6.  Become best friends with Audit and teach them how to do some of your job for you. They should be checking DQ in large transactional systems, audit logs, retention records, metadata repositories, and they should be doing Information Governance Maturity Model assessments with different business units every month!  Stewards in business units will get be co-opted by the measurement system.  They will see more trees than forest and despite all your efforts to achieve operational awareness, people are people and they make mistakes.  Audit will find those mistakes.  This is your insurance policy against human nature.  Make the most of it.

Of course there is more than this.  I can’t tell you everything I’ve learned over the last six years in one blog article.  But you don’t need to know all of it.  You can probably do a lot of what I just described with most of what you already have.  That’s right, you are already doing a lot of things right.  You don’t need a Council or Executive Sponsorship.  Your chances of success are so much greater without them.

Take my advice: forgo the risk.  Keep it simple and learn from my mistakes.

A friend rang me up last week to ask if I’d have a look at his project plan.  He was proposing a major data consolidation plan for a client.  The proposal involved consolidating hundreds of data marts and repositories around the world into five new data centers with a fancy new BI layer on top to transform how the customer used information.  The problem descriptions were excellent.  The customer used gut instinct to make decisions more than their own data because the data often wasn’t available when needed, in the wrong format, out of date, or just inaccurate.  Also, the organization had developed decision-making models that didn’t use data scientifically because it wasn’t available – so the culture evolved in a way that made data usage unnatural.  And its always a lot more fun to just make stuff up rather than check the facts and pore through lots of boring data…

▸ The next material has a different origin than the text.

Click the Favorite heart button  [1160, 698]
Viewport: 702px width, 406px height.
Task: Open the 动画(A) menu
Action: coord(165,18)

The business case for change was based on some very conservative estimates of revenue growth due to better forecasting, cost cutting from redundancy elimination and fewer mistakes in decision-making, and increased efficiencies from better access to accurate information.   The organization knew it had to change and was ready for the very large project to begin.

I reviewed the proposals and discussed the ideas with my friend.  A lot of it looked eerily familiar.  And then I remembered that this company had done a very big data consolidation just 6 years ago.  But when I asked my friend about this, he said that was news to him.  Then I told him the story how I had been asked to provide similar feedback on a story just like this at the same company at the time of their last consolidation.  And I asked him, “so how come this company is right back where it started six years ago and now has to spend another kazillion dollars on a data consolidation?”

If you’ve been around Data Governance for more than a year, the answer is obvious.  Companies think about new applications that fix problems today, but don’t plan to prevent past problems from re-occurring.  Data Governance is like Change Management.  If you’re not watching what changes every day, it still happens.  Change doesn’t stop.  Your innovative new applications are perfect for about 5 minutes after they are deployed.  Then someone makes a mistake, deploys a fix, creates a table, changes a definition, or just does their job in a slightly eclectic way.  Then they create copies of a data warehouse, propagate data marts and spreadsheet, and pretty soon your data is so disseminated no one knows what’s right or wrong.

But it doesn’t happen overnight.  It takes months and years, and the changes are incremental – so small no one is inconvenienced by one or two.  Most even are good for the company in the short run.  But they add up.  Like the way water drips in a cave and produces stalagmites over many days and years.  And before you know it, you’ve got calcium deposits that muck up your data and your decision-making processes.

Its all about change.  If you aren’t watching what’s happening, its still happening.  A few years from now, it will feel like Deja Vu all over again.